Surtout, l’actrice décide de revenir à ses premières amours: la série. Dans «The Morning Show», elle tient un rôle en or, avec des dialogues acérés. Comme lorsque son personnage déclame, dans la saison 2, qu’elle «ignorait, en faisant ce choix [celui de devenir présentatrice télé], que l’aspect le plus divertissant pour les gens ne serait pas mon métier, que je fais bien, dans lequel j’atteins les plus hautes marches» mais «de me malmener comme une piñata en me posant des questions sur ma vie sexuelle». Un monologue sur-mesure pour une star qui a tout de même appris, au fil du temps, à se montrer moins généreuse avec les médias.

Elle partage le succès populaire et critique de «The Morning Show» avec sa co-star, Reese Witherspoon.
Photo: IMAGO/Cover-Images

Désormais, ceux qui passent sa porte, comme «Vanity Fair» ou «The Hollywood Reporter», tombent sur un intérieur digne d’un spa et une comédienne toute en maîtrise qui prépare des boissons au collagène. Il y a vingt ans, c’était une femme en larmes qui accueillait leurs journalistes. Jennifer Aniston clame haut et fort être plus heureuse que jamais, ayant désormais passé l’âge qu’on lui pose des questions déplacées sur une potentielle maternité.

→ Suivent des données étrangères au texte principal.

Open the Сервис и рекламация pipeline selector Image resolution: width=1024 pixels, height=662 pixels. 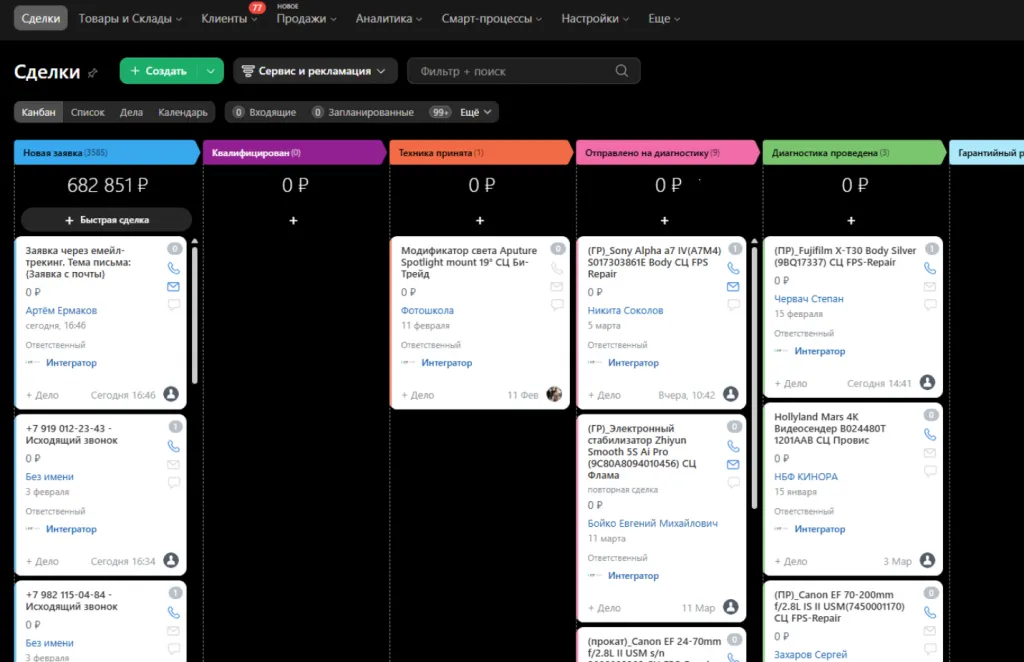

Les horizons s’ouvrent pour celle qui décide: la production d’une comédie sur les fractures générationnelles, le rôle d’une mère toxique et même, peut-être, objectif ultime pour la petite new-yorkaise d’adoption qu’elle fut, une pièce à Broadway. «S’il y a bien un domaine dans ma vie où je n’ai pas peur, c’est celui-là», explique-t-elle à «Vanity Fair». «Je sais faire comprendre aux gens ce que je veux. Pas de manière brutale ou agressive. Je connais simplement ma valeur.»